■ Task objective: Please rewrite every line of the records below as a Markdown table with the columns "Row" and "Line", numbering the rows in order and skipping blank lines.

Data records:

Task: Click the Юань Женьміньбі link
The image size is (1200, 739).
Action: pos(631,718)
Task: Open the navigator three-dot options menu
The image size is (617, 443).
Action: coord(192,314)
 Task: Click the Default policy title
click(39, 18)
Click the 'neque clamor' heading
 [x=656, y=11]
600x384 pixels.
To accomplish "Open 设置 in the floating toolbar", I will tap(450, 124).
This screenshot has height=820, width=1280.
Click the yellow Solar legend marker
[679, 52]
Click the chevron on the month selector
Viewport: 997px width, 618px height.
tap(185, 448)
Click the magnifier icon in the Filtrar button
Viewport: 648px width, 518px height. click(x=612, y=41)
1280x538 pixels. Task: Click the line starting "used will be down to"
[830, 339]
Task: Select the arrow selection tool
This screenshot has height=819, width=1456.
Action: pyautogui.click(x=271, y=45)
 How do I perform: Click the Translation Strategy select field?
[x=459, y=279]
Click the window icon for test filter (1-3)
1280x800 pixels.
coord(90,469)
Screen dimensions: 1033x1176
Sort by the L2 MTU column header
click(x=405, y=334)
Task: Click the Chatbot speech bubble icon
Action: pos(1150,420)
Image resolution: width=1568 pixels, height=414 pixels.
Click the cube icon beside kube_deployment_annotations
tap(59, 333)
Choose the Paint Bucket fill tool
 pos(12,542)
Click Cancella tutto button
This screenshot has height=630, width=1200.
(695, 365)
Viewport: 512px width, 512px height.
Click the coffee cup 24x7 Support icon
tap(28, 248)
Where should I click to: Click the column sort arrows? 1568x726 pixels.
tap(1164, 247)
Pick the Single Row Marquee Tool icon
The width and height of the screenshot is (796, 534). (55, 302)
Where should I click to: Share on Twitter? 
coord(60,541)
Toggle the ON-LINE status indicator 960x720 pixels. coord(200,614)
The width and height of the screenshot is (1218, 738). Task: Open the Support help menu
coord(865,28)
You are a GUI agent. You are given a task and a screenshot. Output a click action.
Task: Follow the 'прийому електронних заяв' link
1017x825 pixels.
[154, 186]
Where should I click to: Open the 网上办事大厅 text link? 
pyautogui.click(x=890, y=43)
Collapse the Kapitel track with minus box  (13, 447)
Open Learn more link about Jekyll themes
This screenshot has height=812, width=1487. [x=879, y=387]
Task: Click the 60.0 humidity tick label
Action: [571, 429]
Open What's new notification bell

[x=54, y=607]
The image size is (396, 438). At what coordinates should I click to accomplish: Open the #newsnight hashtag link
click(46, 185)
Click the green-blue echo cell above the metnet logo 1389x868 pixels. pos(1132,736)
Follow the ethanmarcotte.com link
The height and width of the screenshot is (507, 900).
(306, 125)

■ Completed task:
| Row | Line |
|---|---|
| 1 | Task: Click the Юань Женьміньбі link |
| 2 | The image size is (1200, 739). |
| 3 | Action: pos(631,718) |
| 4 | Task: Open the navigator three-dot options menu |
| 5 | The image size is (617, 443). |
| 6 | Action: coord(192,314) |
| 7 |  Task: Click the Default policy title |
| 8 | click(39, 18) |
| 9 | Click the 'neque clamor' heading |
| 10 |  [x=656, y=11] |
| 11 | 600x384 pixels. |
| 12 | To accomplish "Open 设置 in the floating toolbar", I will tap(450, 124). |
| 13 | This screenshot has height=820, width=1280. |
| 14 | Click the yellow Solar legend marker |
| 15 | [679, 52] |
| 16 | Click the chevron on the month selector |
| 17 | Viewport: 997px width, 618px height. |
| 18 | tap(185, 448) |
| 19 | Click the magnifier icon in the Filtrar button |
| 20 | Viewport: 648px width, 518px height. click(x=612, y=41) |
| 21 | 1280x538 pixels. Task: Click the line starting "used will be down to" |
| 22 | [830, 339] |
| 23 | Task: Select the arrow selection tool |
| 24 | This screenshot has height=819, width=1456. |
| 25 | Action: pyautogui.click(x=271, y=45) |
| 26 |  How do I perform: Click the Translation Strategy select field? |
| 27 | [x=459, y=279] |
| 28 | Click the window icon for test filter (1-3) |
| 29 | 1280x800 pixels. |
| 30 | coord(90,469) |
| 31 | Screen dimensions: 1033x1176 |
| 32 | Sort by the L2 MTU column header |
| 33 | click(x=405, y=334) |
| 34 | Task: Click the Chatbot speech bubble icon |
| 35 | Action: pos(1150,420) |
| 36 | Image resolution: width=1568 pixels, height=414 pixels. |
| 37 | Click the cube icon beside kube_deployment_annotations |
| 38 | tap(59, 333) |
| 39 | Choose the Paint Bucket fill tool |
| 40 |  pos(12,542) |
| 41 | Click Cancella tutto button |
| 42 | This screenshot has height=630, width=1200. |
| 43 | (695, 365) |
| 44 | Viewport: 512px width, 512px height. |
| 45 | Click the coffee cup 24x7 Support icon |
| 46 | tap(28, 248) |
| 47 | Where should I click to: Click the column sort arrows? 1568x726 pixels. |
| 48 | tap(1164, 247) |
| 49 | Pick the Single Row Marquee Tool icon |
| 50 | The width and height of the screenshot is (796, 534). (55, 302) |
| 51 | Where should I click to: Share on Twitter?  |
| 52 | coord(60,541) |
| 53 | Toggle the ON-LINE status indicator 960x720 pixels. coord(200,614) |
| 54 | The width and height of the screenshot is (1218, 738). Task: Open the Support help menu |
| 55 | coord(865,28) |
| 56 | You are a GUI agent. You are given a task and a screenshot. Output a click action. |
| 57 | Task: Follow the 'прийому електронних заяв' link |
| 58 | 1017x825 pixels. |
| 59 | [154, 186] |
| 60 | Where should I click to: Open the 网上办事大厅 text link?  |
| 61 | pyautogui.click(x=890, y=43) |
| 62 | Collapse the Kapitel track with minus box  (13, 447) |
| 63 | Open Learn more link about Jekyll themes |
| 64 | This screenshot has height=812, width=1487. [x=879, y=387] |
| 65 | Task: Click the 60.0 humidity tick label |
| 66 | Action: [571, 429] |
| 67 | Open What's new notification bell |
| 68 | [x=54, y=607] |
| 69 | The image size is (396, 438). At what coordinates should I click to accomplish: Open the #newsnight hashtag link |
| 70 | click(46, 185) |
| 71 | Click the green-blue echo cell above the metnet logo 1389x868 pixels. pos(1132,736) |
| 72 | Follow the ethanmarcotte.com link |
| 73 | The height and width of the screenshot is (507, 900). |
| 74 | (306, 125) |